Brief
Pick out each line in the listing below that contains the word "accomplish" and copy those lines in full.

Data supplied
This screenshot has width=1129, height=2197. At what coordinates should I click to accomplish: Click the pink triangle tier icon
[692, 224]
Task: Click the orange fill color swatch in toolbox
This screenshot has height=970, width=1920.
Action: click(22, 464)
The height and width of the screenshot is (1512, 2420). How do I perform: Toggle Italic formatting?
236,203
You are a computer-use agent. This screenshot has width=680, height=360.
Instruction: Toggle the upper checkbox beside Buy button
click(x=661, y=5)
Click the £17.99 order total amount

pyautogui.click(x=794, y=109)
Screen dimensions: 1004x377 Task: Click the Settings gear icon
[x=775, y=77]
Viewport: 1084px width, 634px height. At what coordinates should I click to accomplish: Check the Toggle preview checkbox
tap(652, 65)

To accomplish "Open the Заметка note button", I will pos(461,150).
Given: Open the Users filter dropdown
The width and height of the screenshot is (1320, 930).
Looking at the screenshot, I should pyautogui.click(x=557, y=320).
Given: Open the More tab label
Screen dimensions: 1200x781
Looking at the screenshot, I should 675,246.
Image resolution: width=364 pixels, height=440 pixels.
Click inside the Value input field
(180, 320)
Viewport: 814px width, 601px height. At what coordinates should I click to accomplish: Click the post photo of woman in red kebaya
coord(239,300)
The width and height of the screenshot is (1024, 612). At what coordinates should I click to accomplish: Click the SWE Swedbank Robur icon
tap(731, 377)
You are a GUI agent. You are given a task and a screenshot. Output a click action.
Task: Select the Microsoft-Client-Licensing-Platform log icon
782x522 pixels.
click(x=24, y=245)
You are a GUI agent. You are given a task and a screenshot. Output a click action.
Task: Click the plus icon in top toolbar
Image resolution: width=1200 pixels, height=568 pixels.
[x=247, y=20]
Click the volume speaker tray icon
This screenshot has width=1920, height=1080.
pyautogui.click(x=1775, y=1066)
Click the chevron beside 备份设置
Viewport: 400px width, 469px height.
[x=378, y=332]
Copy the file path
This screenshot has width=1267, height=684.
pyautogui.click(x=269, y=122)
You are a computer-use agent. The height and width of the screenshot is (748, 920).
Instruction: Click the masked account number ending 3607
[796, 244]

Task response
This screenshot has width=1129, height=2197. At what coordinates should I click to accomplish: Click the pink triangle tier icon
Viewport: 1084px width, 634px height. At what coordinates should I click to accomplish: Check the Toggle preview checkbox
To accomplish "Open the Заметка note button", I will pos(461,150).
Viewport: 814px width, 601px height. At what coordinates should I click to accomplish: Click the post photo of woman in red kebaya
The width and height of the screenshot is (1024, 612). At what coordinates should I click to accomplish: Click the SWE Swedbank Robur icon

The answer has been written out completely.